# Making an MLP - Multilayer Perceptron - With Pytorch

In [1]:
import torch.nn as nn
import torch

In [2]:
class MLP(nn.Module):
    def __init__(self, input_size:int):
        super(MLP, self).__init__()
        self.hidden_layer = nn.Linear(in_features=input_size, out_features=64)
        self.output_layer = nn.Linear(64, 2)
        self.activation = nn.ReLU()
        # Single dimension input to the softmax layer, so dim=0
        self.softmax = nn.Softmax(dim=0)
        # https://discuss.pytorch.org/t/implicit-dimension-choice-for-softmax-warning/12314/17

    # def forward(self, x):
    #     hidden_pass = self.hidden_layer(x)
    #     activation_pass = self.activation(hidden_pass)
    #     output_pass = self.output_layer(activation_pass)
    #     return output_pass

    def forward(self, x):
        x = self.hidden_layer(x)
        x = self.activation(x)
        x = self.output_layer(x)
        x = self.softmax(x)
        
        return x

Let's go through this bit by bit.

```python
class MLP(nn.Module):
```

Here we're inheriting from `nn.Module`. Combined with `super(MLP, self).__init__()` this creates a class that tracks the architecture and provides a lot of useful methods and attributes.
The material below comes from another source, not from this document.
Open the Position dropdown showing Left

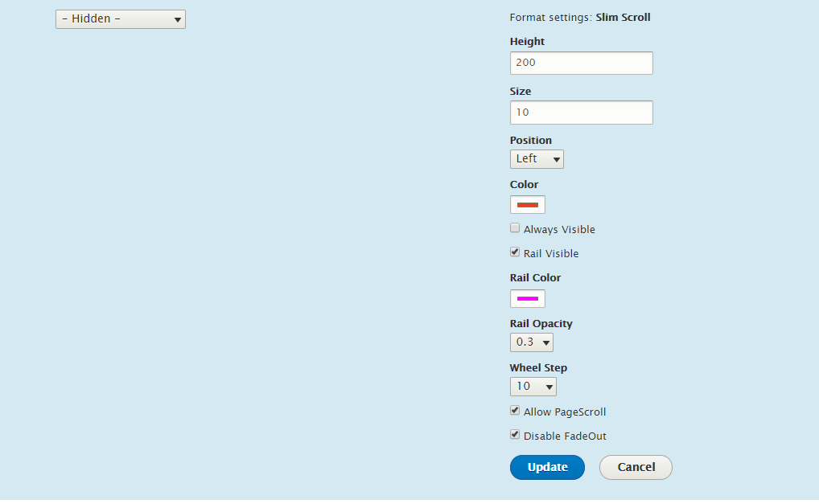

It is mandatory to inherit from `nn.Module` when you're creating a class for your network. The name of the class itself can be anything.

```python
self.hidden_layer = nn.Linear(in_features=input_size, out_features=64)
```

This line creates a module for a linear transformation, $x\mathbf{W} + b$, with a user determined number of inputs and 64 outputs and assigns it to `self.hidden_layer`. The module automatically creates the weight and bias tensors which we'll use in the `forward` method. You can access the weight and bias tensors once the network (`mlp_net`) is created with `mlp_net.hidden_layer.weight` and `mlp_net.hidden_layer.bias`.

```python
self.output_layer = nn.Linear(64, 2)
```

Similarly, this creates another linear transformation with 64 inputs and 2 outputs.

```python
self.activation = nn.ReLU()
self.softmax = nn.Softmax(dim=1)
```

Here I defined operations for the sigmoid activation and softmax output. Setting `dim=1` in `nn.Softmax(dim=1)` calculates softmax across the columns.

```python
def forward(self, x):
```

PyTorch networks created with `nn.Module` must have a `forward` method defined. It takes in a tensor `x` and passes it through the operations you defined in the `__init__` method.

```python
x = self.hidden_layer(x)
x = self.activation(x)
x = self.output_layer(x)
x = self.softmax(x)
```

Here the input tensor `x` is passed through each operation and reassigned to `x`. We can see that the input tensor goes through the hidden layer, then an activation function, then the output layer, and finally the softmax function. It doesn't matter what you name the variables here, as long as the inputs and outputs of the operations match the network architecture you want to build. The order in which you define things in the `__init__` method doesn't matter, but you'll need to sequence the operations correctly in the `forward` method.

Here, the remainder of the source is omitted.